Go on a wonderful family adventure to Namibia. Safari, dunes, horse riding, leopard tracking and kayaking. An adventure for the whole family, even beginners can join the horse ride with a night in a tent in the desert! A very varied trip for the whole family in wonderful Namibia, one of countries that start with N listed by Bridgat.
Number of days
23 000: –
FAMILY ADVENTURE TO NAMIBIA
Upon arrival at the airport in Windhoek, you will be greeted with a nameplate. There is an ATM / ATM and exchange office at the airport and here you can exchange / withdraw money. It is also possible to withdraw money inside the city, but they are not always open or functional.
From the airport it takes about 45 minutes, a transfer where you can enjoy the scenery!
According to Countryaah, Windhoek is the capital of Namibia and today we go in a southwesterly direction where the landscape changes from the savannah bush to high dunes and here is the oldest desert on earth. We will cross Capricorn’s tropics – a photo on the sign is almost mandatory!
For those who want to experience a little more adventure, Desert Homestead offers a unique experience where guests can ride out in the private reserve with an overnight stay out in nature. The reserve is located between the majestic red sands of the Namib Desert and the rugged Naukluft Mountains. From the horseback we will experience an unforgettable nature from soft sandy open fields to rocky mountain roads and through dry river beds.
The riding takes place at a comfortable pace. Slower riders can ride calmly while the more experienced rider can enjoy galloping across the grassy plain. After seeing the majestic sunset over the mountains, it’s time to kick off your riding boots and enjoy the Namibian night sky in the tent camp.
After a night in a tent, we wake up to the smell of coffee, bacon and eggs.
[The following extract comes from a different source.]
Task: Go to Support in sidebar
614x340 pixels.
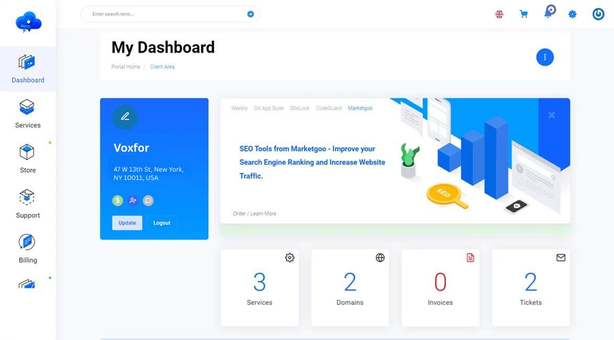Action: click(27, 204)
Enjoy breakfast while the horses get ready for another day of adventure.
Beginners are just as welcome to take part in this adventure as more experienced riders.
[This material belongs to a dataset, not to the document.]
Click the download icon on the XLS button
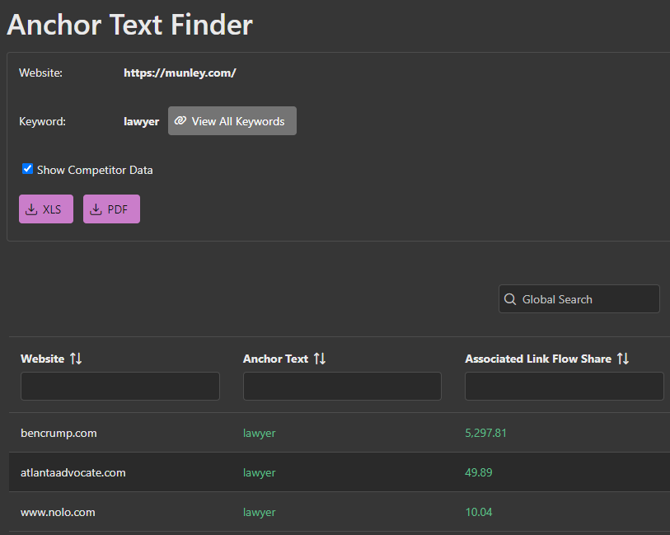Image resolution: width=670 pixels, height=535 pixels. [33, 209]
“Desert Experience” starts early in the morning and has tours with horseback riding and an overnight stay in a tent. We start early in the morning from Desert Homestead and we ride for about three hours through the savannah and over the mountains. When the day is the hottest, we take a lunch break at Desert Homestead Outpost. Here we can enjoy lunch, a moment of rest and for those who want to cool off, there is a pool to dip in. Then we continue in the afternoon for about 3 more hours before we reach our tent camp.
Today we leave the red dunes and continue towards the picturesque coastal town of Swakopmund. On the way we will eventually stop at Solitaire which is world famous for its apple pie and we will pass over the Kuiseb Pass.
Swakopmund looks like a Bavarian village located right in the Namibian desert.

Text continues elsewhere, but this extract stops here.